The task -
Starting with the line that holds "662x435 pixels. Task: Clear", reproduce each line through the last one of the data, exactly as written. Pictures are not copied.

Records to use -
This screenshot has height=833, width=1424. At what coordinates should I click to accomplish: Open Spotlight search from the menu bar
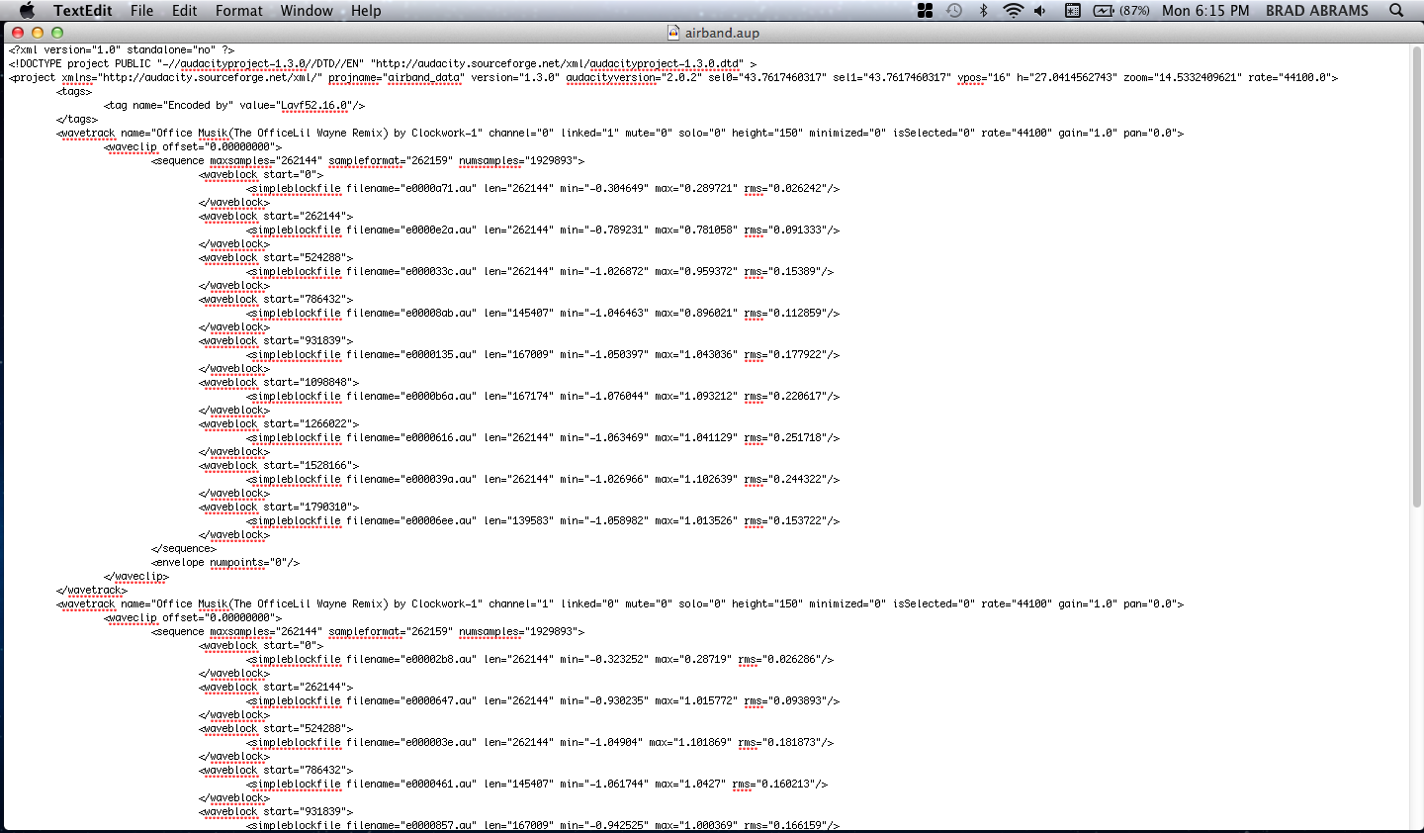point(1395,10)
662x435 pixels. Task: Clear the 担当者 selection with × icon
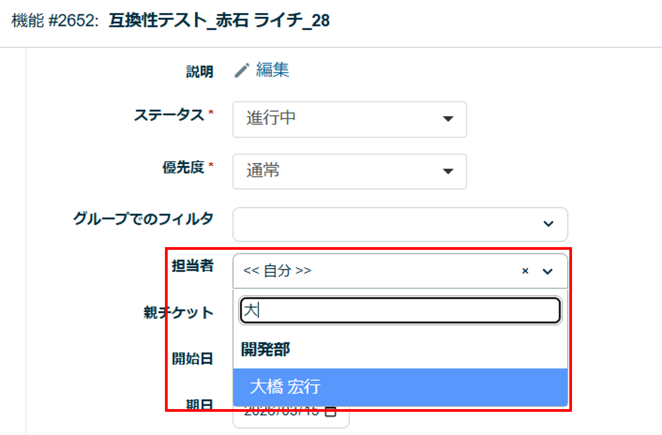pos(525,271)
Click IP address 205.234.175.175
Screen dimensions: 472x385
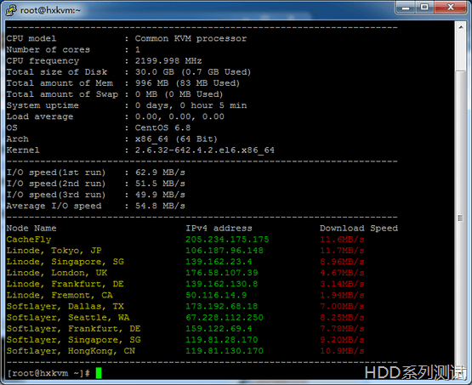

Solution -
662x435 pixels. Task: Clear the 担当者 selection with × icon
pos(525,271)
Click IP address 205.234.175.175
Screen dimensions: 472x385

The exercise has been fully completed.